Large Ponderosa pine and Douglas fir shaded a sprinkling of seedlings underneath; giving the bench a park-like appearance. The bird and I had likely met here before and it had always left the victor. Like a dance, the steps were repeated, the outcome to be expected.

As I neared the opening, squinting eyes scanned the branches above for the bird’s silhouette. There was another elderberry there, not as large as the one below. I looked from yellowing branches to base without a seeing a grouse or hearing its nervous chatter. The elderberry brush was in my path; I had to make a decision as to which side to pass. Knowing that if I chose wrong, the brush may cover the grouse’s escape. In all respects, I would choose right.

Decades old, the elderberry was surrounded by the clutter of dry branches accumulated over its many years. Ahead and slightly to the left was a large rotting ponderosa stump, notched for springboards and likely severed by axe and double-handled cross-cut saw. I imagined old black and white photos of lumberjacks as I passed the elderberry; its very existence likely traced back to the felling of the pine and its neighbors. Having stopped for a moment, I cautiously stepped forward. The sole of my left boot subconsciously pressed down against a brittle elderberry limb. Dry and hollow, the dead branch gave way with a loud “crack”!

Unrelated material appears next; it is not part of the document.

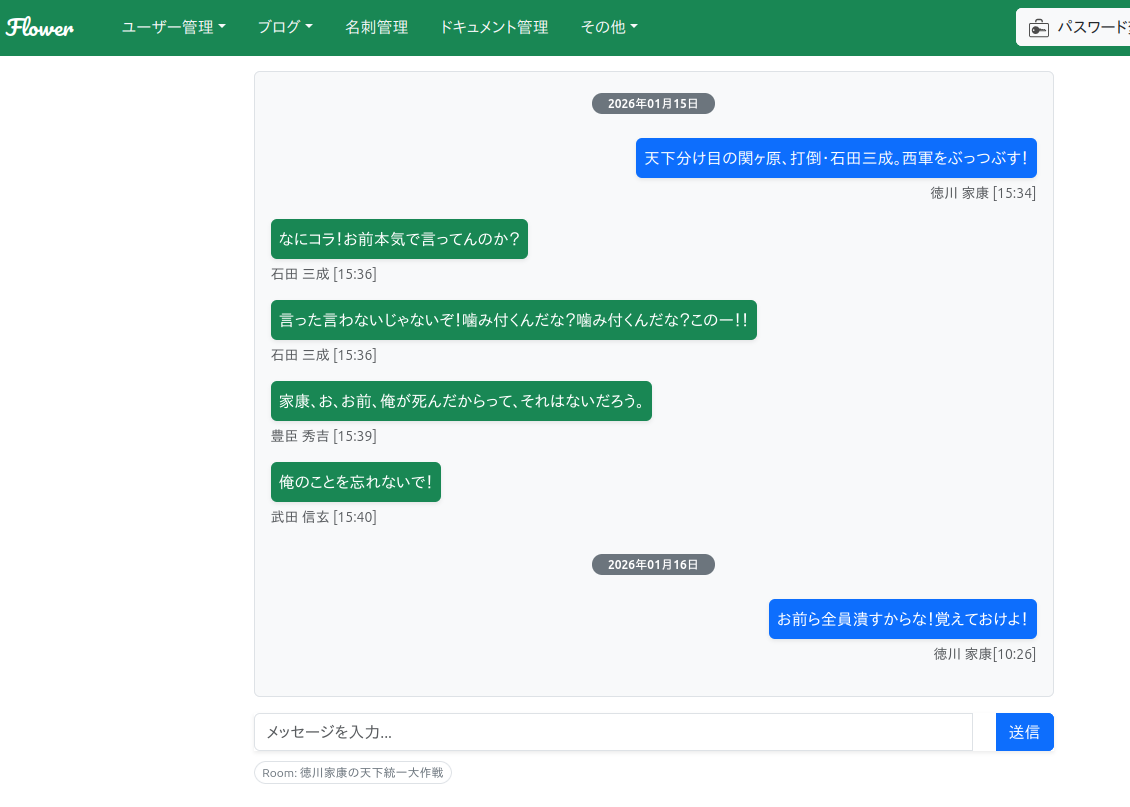This screenshot has height=807, width=1130.
Task: Focus the メッセージを入力 text field
Action: [613, 732]
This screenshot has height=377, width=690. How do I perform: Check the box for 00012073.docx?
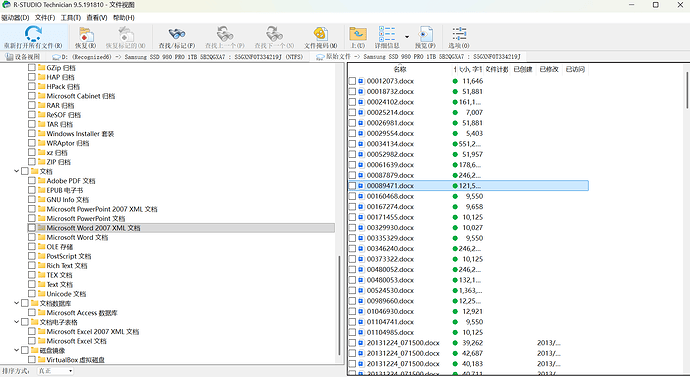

As before, the clever bird had not given itself away in boisterous alarm. Madly chopping the air with stout wings, like a ghostly apparition, the grouse materialized from the ground in a whirling mass of leaf and feather! Choosing the previous tact, its flight followed the open ridge to the beckoning arms of evergreens beyond. The hammer went back as the gun raised to my shoulder! The greater distance the frantic bird traveled across the opening allowed an additional split-second. The feathered comet streaked across a backdrop of autumn greens and golds with a grey steel barrel tracing its path! The hammer dropped at the pull of the trigger, the ensuing detonation sending less than an ounce of lead shot hurtling through the air like a hive of angry hornets!

Divinely handed over, the upland king faltered at the bark of the diminutive round! As fanatic in death as it was in life, the noble bird beat its wings against the ground in protest until, in bitter acceptance, it was still. I cannot tell you how many past shots had been tried – and failed. How many grouse had slipped through similar strings of shot. All for the exhilaration that is, for the briefest of time, a life and death interaction between hunter and hunted.

There have been several memorable shots since - my own and those of my companions. Yet, for me, this was the moment, a genesis seared and sealed into my spirit forever. The charge that propelled me like a shot toward a lifelong passion for upland birds and the dogs that would eventually join me in their pursuit. In a moment both mournful and momentous, the king had fallen. Long live the king!